Requirements
Set down the note about locating the cpptraj executable through the PATH variable word for word.

Just do the same as you have shown below, but instead of
gm.linux-rfml:/usr/local/newamber/amber12> cpptraj
you do
gm.linux-rfml:/usr/local/newamber/amber12> command -v cpptraj
From the output, you will see that the identified path to a cpptraj
executable is not the one you intended.
All you have to understand is that the directory containing the newest
cpptraj executable must be listed in your PATH environment variable
*before* any other directory containing an executable called cpptraj. At
any given time you can just look at your PATH variable via
$ echo $PATH
Probably your PATH environment variable contains multiple Amber bin
directories, whereas the one you actually want is not the first one.

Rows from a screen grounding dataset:

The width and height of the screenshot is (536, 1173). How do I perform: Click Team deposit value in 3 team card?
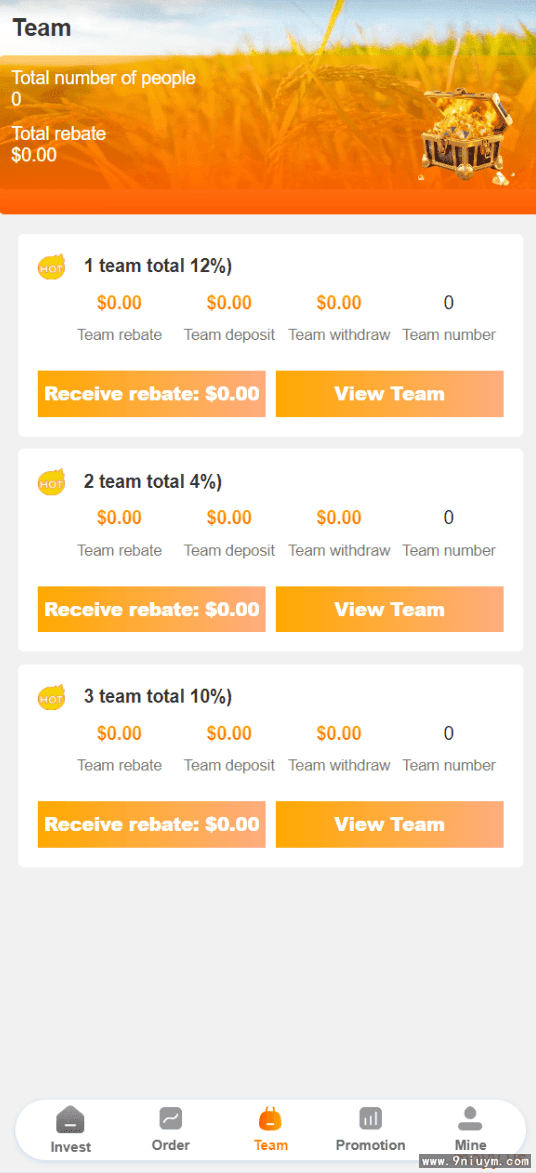tap(229, 734)
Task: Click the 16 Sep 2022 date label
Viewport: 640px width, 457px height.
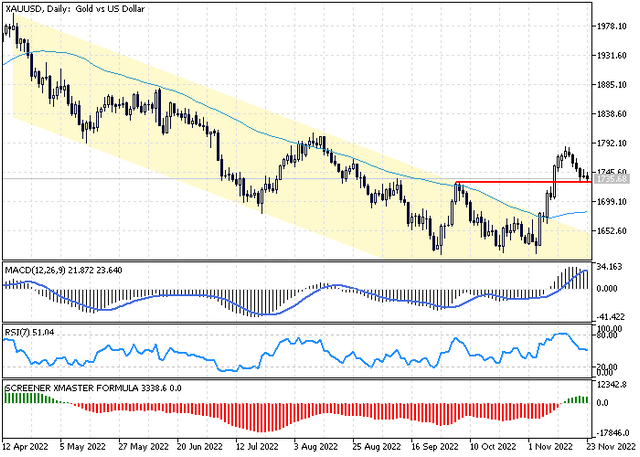Action: coord(434,446)
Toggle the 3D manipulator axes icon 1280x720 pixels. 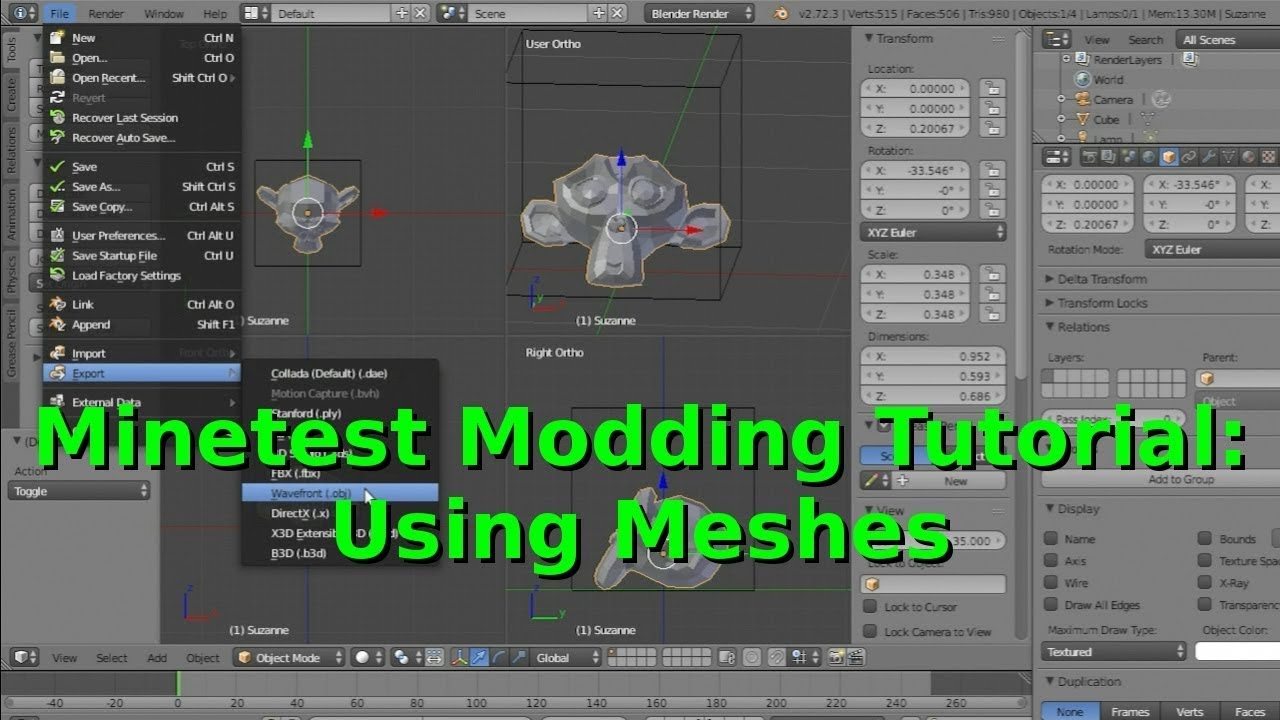(460, 658)
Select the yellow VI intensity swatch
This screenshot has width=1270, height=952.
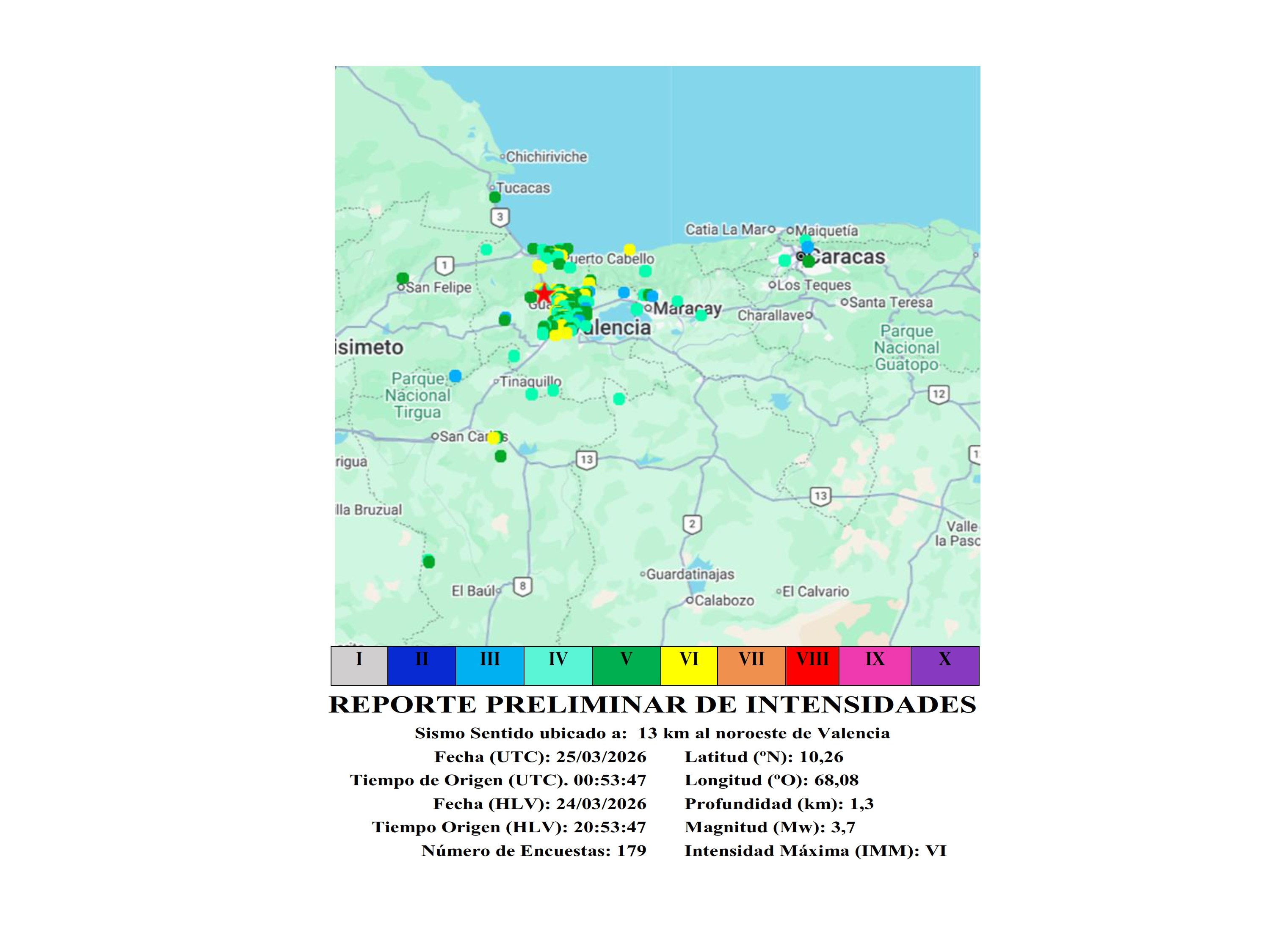click(x=688, y=666)
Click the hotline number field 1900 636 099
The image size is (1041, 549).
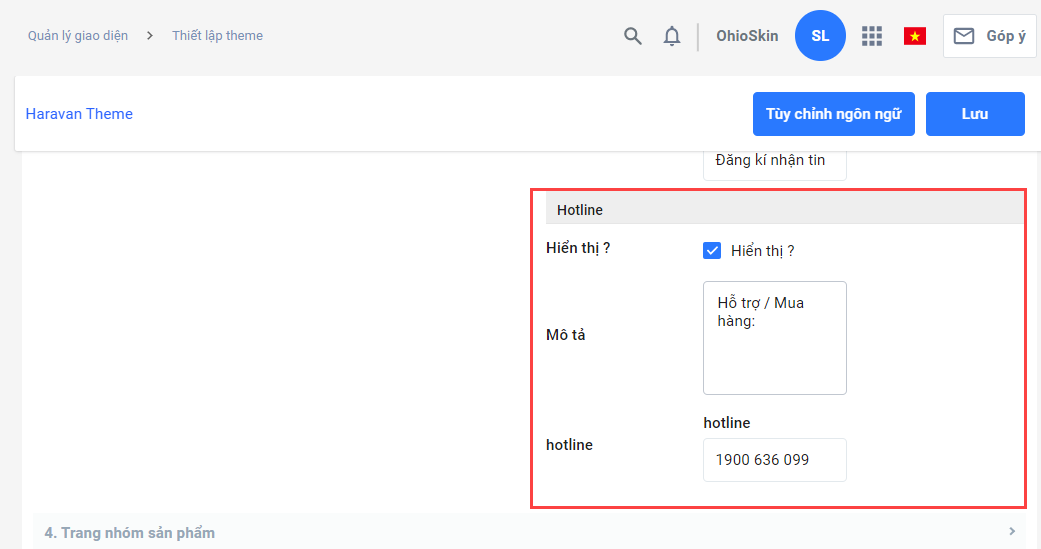point(774,460)
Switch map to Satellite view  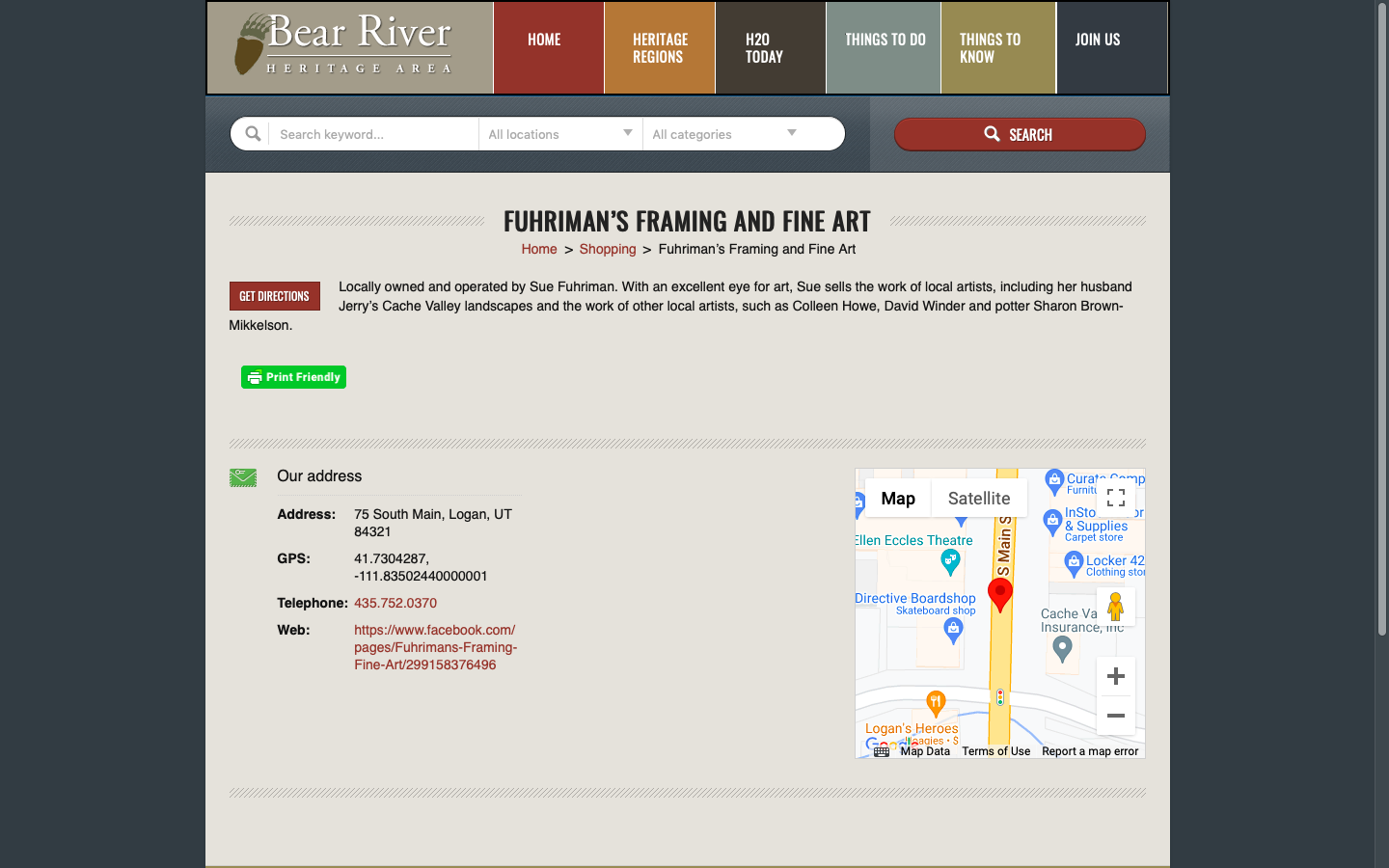coord(978,499)
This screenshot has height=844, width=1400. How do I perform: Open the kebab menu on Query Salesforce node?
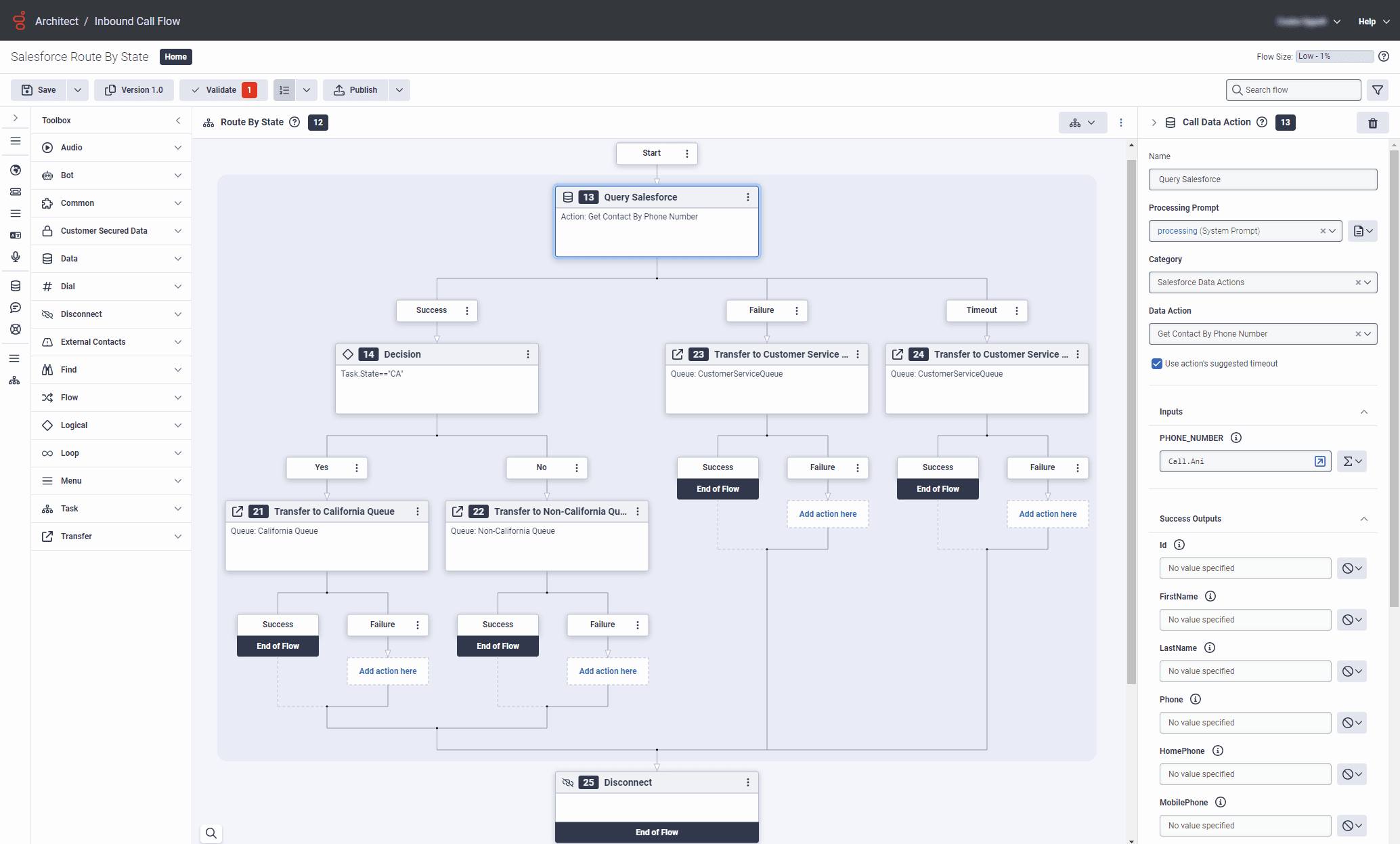coord(748,197)
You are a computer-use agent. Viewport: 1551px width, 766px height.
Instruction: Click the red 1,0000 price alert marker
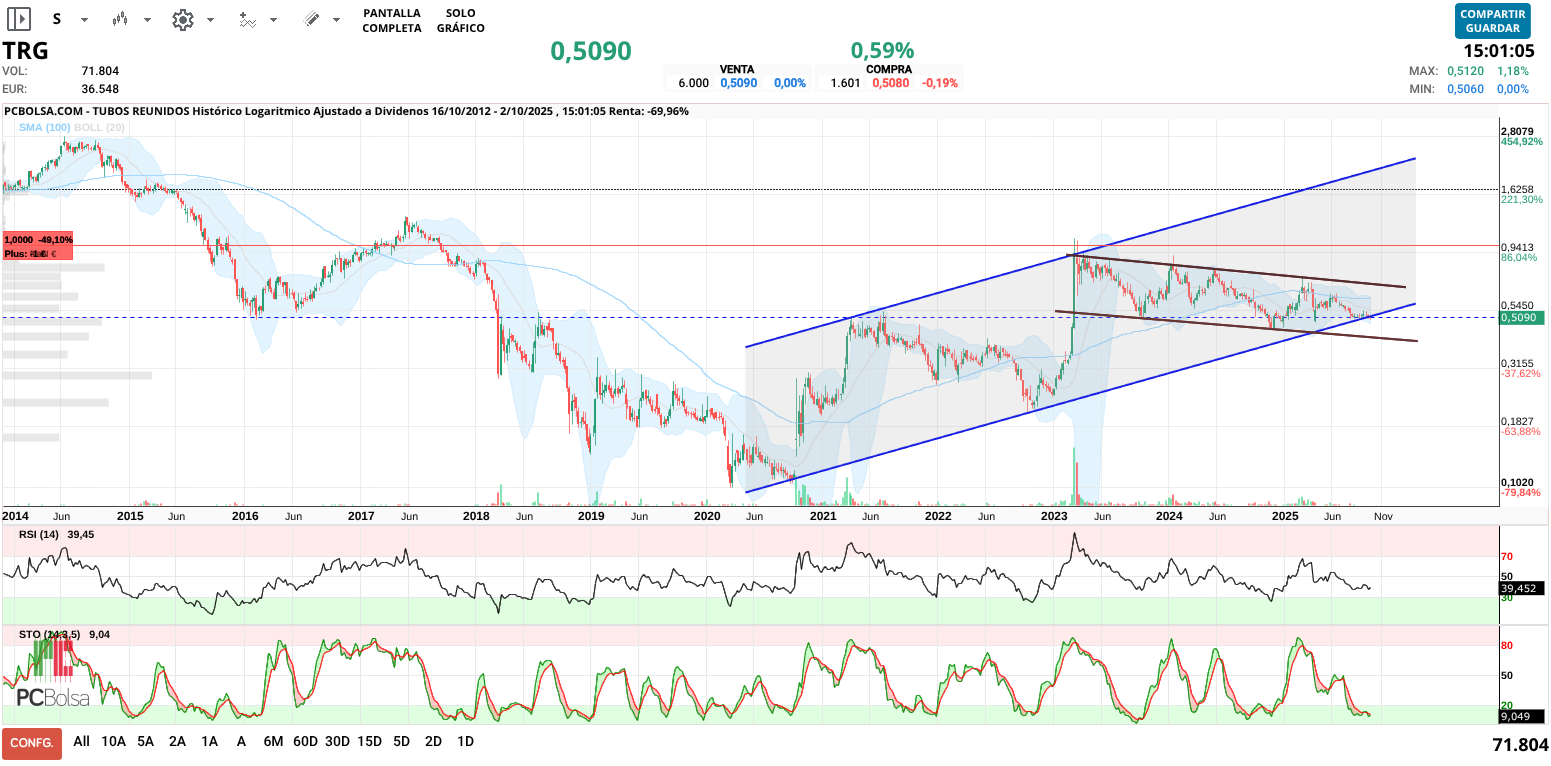click(38, 246)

Answer to this task
Just do the same as you have shown below, but instead of
gm.linux-rfml:/usr/local/newamber/amber12> cpptraj
you do
gm.linux-rfml:/usr/local/newamber/amber12> command -v cpptraj
From the output, you will see that the identified path to a cpptraj
executable is not the one you intended.
All you have to understand is that the directory containing the newest
cpptraj executable must be listed in your PATH environment variable
*before* any other directory containing an executable called cpptraj. At
any given time you can just look at your PATH variable via
$ echo $PATH
Probably your PATH environment variable contains multiple Amber bin
directories, whereas the one you actually want is not the first one.